The $827 billion measure is likely to pass next week despite stiff opposition from the GOP and disappointment among Democrats, including the new president who labeled it imperfect.
Mr. Obama used his weekly radio and Internet address to stress the need to pass the bill, saying it will jump-start the struggling economy and put people back to work.
"We can't afford to make perfect the enemy of the absolutely necessary," Mr. Obama said, sounding a note of pragmatism that liberal followers rarely heard on the campaign trail.
In the Republic response, Republican National Committee Chairman Michael Steele said lots of money in the stimulus package is going to the wrong place.
The popular president - six in 10 voters approve of his performance so far - scolded Republicans with a pointed reminder that Democrats, not Republicans, were victorious in November.
The compromise forged between GOP moderates and the White House came late Friday, reports CBS News correspondent Kimberly Dozier, after a core group of seventeen Democrats and Republicans went through the bill line-by-line, crossing stuff out.
Hours later, the Senate convened a rare Saturday session to debate the compromise, a rare burst of comity aimed at securing passage of the bill with a few Republican votes joining the Democratic majority.

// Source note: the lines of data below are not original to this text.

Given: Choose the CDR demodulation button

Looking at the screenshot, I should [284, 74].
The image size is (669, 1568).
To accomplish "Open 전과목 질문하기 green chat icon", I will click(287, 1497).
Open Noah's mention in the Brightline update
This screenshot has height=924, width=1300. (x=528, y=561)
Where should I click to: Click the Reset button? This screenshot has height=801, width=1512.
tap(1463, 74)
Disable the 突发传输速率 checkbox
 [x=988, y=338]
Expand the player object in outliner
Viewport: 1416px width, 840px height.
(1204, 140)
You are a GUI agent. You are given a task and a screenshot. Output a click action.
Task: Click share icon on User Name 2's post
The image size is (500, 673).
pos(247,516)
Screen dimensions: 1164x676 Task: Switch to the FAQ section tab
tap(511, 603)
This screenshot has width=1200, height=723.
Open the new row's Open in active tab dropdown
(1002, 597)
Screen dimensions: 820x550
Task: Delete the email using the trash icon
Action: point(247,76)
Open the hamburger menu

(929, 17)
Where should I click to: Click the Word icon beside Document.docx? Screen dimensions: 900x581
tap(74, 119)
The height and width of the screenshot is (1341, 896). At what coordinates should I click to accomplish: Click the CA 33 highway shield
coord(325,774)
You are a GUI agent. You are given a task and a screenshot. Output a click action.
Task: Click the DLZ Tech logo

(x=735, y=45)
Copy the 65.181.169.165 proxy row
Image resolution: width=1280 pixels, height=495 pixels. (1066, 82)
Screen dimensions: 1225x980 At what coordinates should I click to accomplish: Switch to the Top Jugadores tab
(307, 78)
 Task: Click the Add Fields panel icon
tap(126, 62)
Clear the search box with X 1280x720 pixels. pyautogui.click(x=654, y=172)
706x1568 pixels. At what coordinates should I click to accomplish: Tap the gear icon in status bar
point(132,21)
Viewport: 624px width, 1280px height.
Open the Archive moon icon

The compromise stripped $108 billion in spending from Mr. Obama's plan, including some destined for projects that likely would give the economy a quick lift. Yet it retained items that probably won't help the economy much at all.
Among the most controversial cuts was the elimination of $40 billion in aid to states, money that economists say is a relatively efficient way to pump up the economy by preventing layoffs, cuts in services or tax increases.
Negotiators left in the package $70 billion to address the alternative minimum tax to make sure families wouldn't be socked with unexpected tax increases averaging $2,300 or so. The problem was going to be fixed later in the year anyway, and congressional economists say fixing the AMT problem helps the economy by surprising little.
While publicly supportive of the bill, White House officials and top Democrats said they were disappointed that so much money was cut, including almost $20 billion for construction and repair of schools and university facilities. Those funds would have supported many construction jobs.
The $827 billion package debated in the Senate on Saturday included the president's signature tax cut of up to $1,000 for working couples. Also included is a tax credit of up to $15,000 for homebuyers and smaller breaks for people buying new cars. Much of the new spending would be for victims of the recession, in the form of unemployment compensation, health care and food stamps.
Mr. Obama himself acknowledged that the bill was far from perfect but said it would be too dangerous to leave it lifeless on the table. He and his advisers have grown more assertive in recent days, reminding Democrats that voters gave them the White House, the House and the Senate to bring change, not partisan gamesmanship.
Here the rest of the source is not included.